- [Problem to solve] Extend the passage below on Sandinista repression in Nicaragua, picking up after its final sentence.

When the Sandinistas toppled Anastasio Somoza Debayle and seized control of Nicaragua in 1979, many in the country hailed the victory as an end to the tyranny of the Somoza years. Yet over the past year evidence has surfaced showing that the Sandinistas are equally capable of repression and brutality. According to Nicaragua's Permanent Commission on Human Rights, the regime detains several hundred people a month; about half of them are eventually released, but the rest simply disappear. Roberto Guillén, 23, served as deputy chief of military counterintelligence for the Defense Ministry, but grew so disenchanted with the tactics of the government that last August he fled to join Edén Pastora Gómez, a hero of the Sandinista revolution who defected in July 1981 and is now based in neighboring Costa Rica. Guillén's parents subsequently sought refuge in the Venezuelan embassy. In an exclusive interview with Mexico City Bureau Chief James Willwerth, Guillén detailed the secret jails, torture methods and unprosecuted murders committed by the Sandinistas, including the systematic killing of Miskito Indians in the northeast department of Zelaya. Guillen's account:

In the beginning, we were trained to work against terrorists and spies from other countries. But then we were instructed to work against comrades within the Ministry of Defense. Every individual who was not in agreement with the politics of the Sandinista National Liberation Front was considered to be an excessively dangerous element. For example, people who had disagreed politically with the National Directorate [the nine-member body that oversees the ruling three-man junta] began to face trumped-up charges of theft, even murder.

[Collected data entries]
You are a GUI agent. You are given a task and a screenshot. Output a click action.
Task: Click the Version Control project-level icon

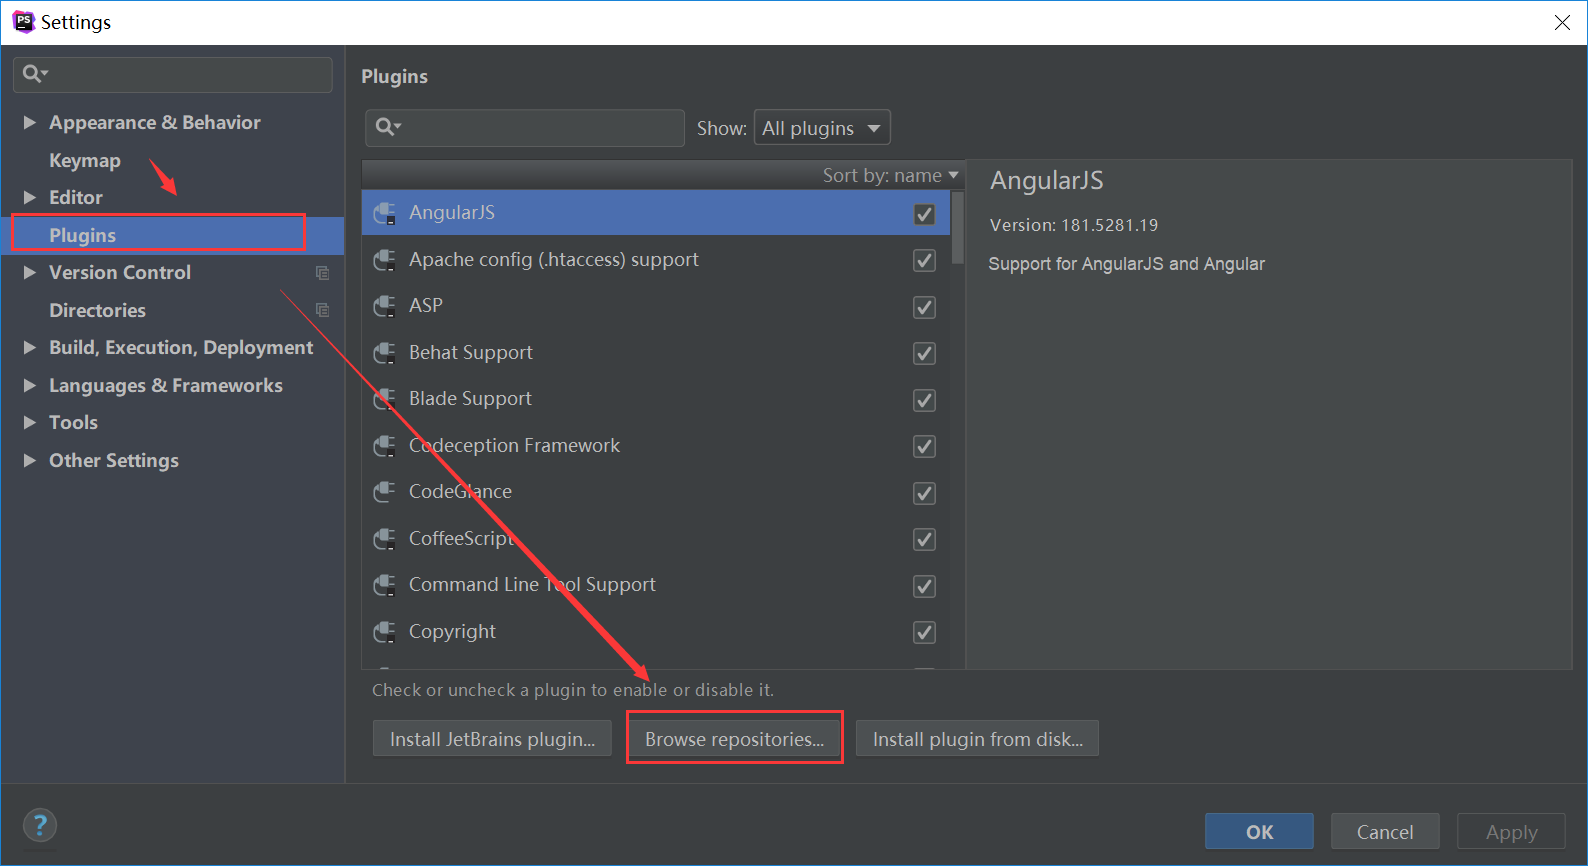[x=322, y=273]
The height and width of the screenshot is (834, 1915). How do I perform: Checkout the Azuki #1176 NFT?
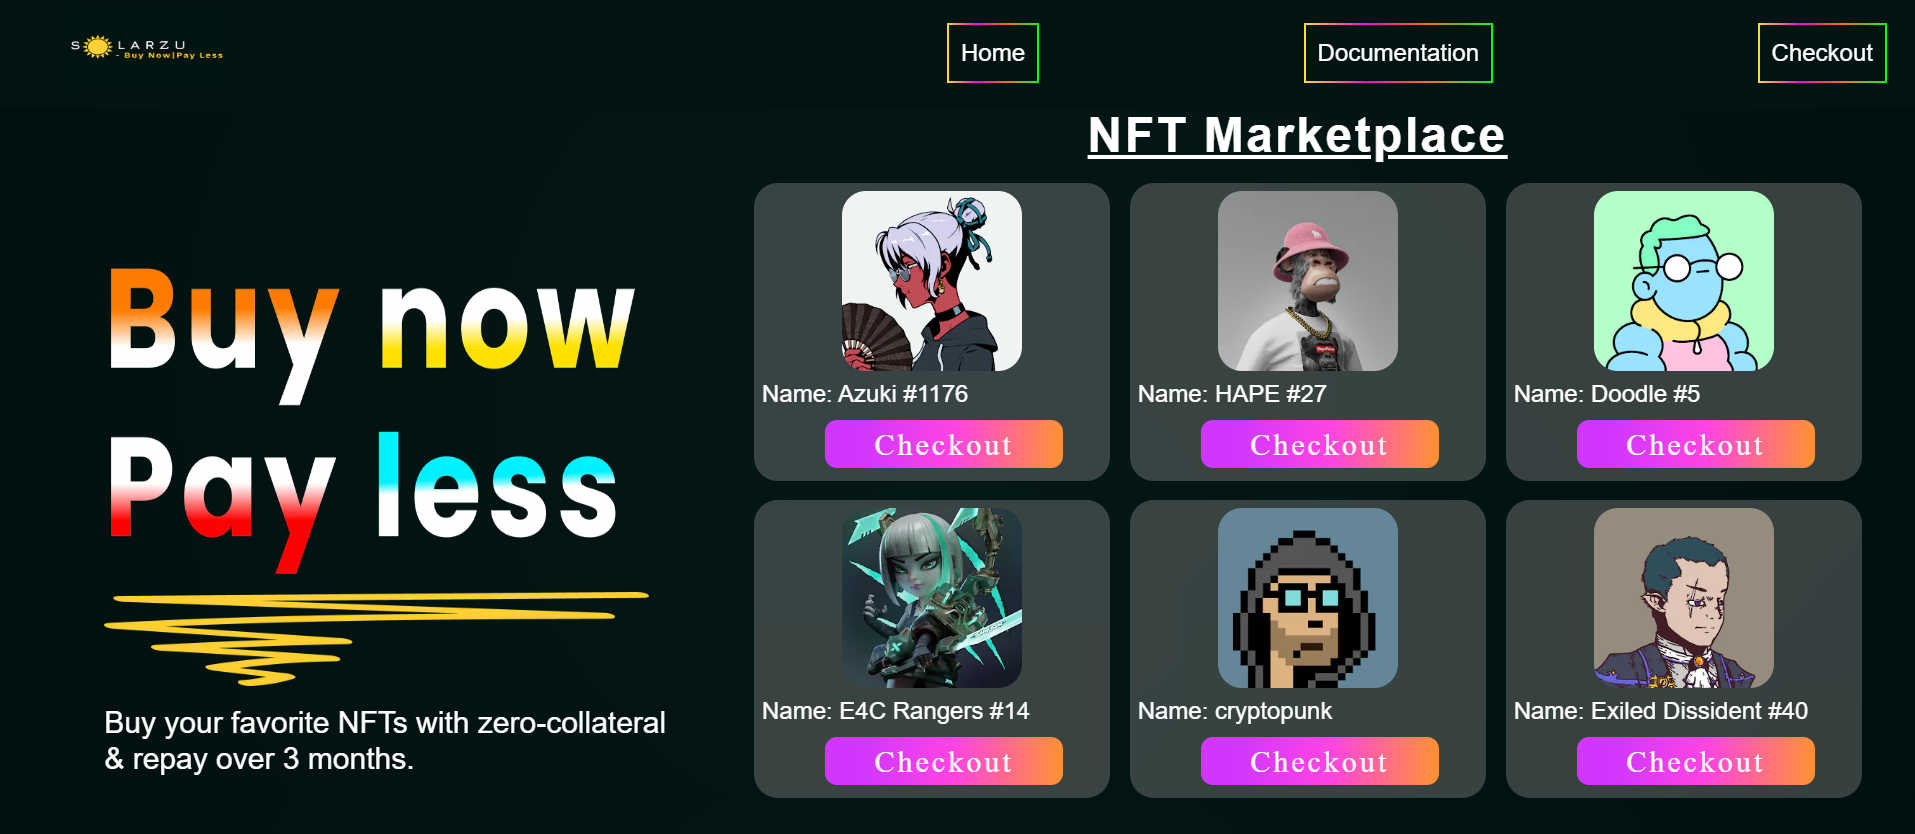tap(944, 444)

- [Response for this exercise]
Clandestine jails are organized by zone, distributed among the different security organizations. In Managua, for example, military counterintelligence has a mechanics shop eight blocks south of the Casa del Obrero, a union headquarters. Behind the store are two cells against a wall. Each cell is less than a meter wide and a meter deep and two meters high. The prisoners inside were always handcuffed, gagged and blindfolded. They were usually put in these cells for softening up, or for depersonalization. Sometimes they were foreign spies: Hondurans, Guatemalans, sometimes intelligence agents from the United States. I recall two U.S. agents who were shot. One was Puerto Rican; the other was from New Orleans. The Puerto Rican had been captured trying to get information on arms traffic between the Soviet Union, Cuba and Nicaragua. It was not so difficult to catch U.S. spies. The U.S. intelligence services always underestimated the Nicaraguan counterintelligence capacity.

In the basement of a onetime military academy in Managua, there is a dark, unventilated underground prison that can hold 20 people. At the Montelimar military base, there are several underground jails dug into the rocks. They are at sea level. At high tide, the water enters and comes into the cells up to the chest level of the prisoner.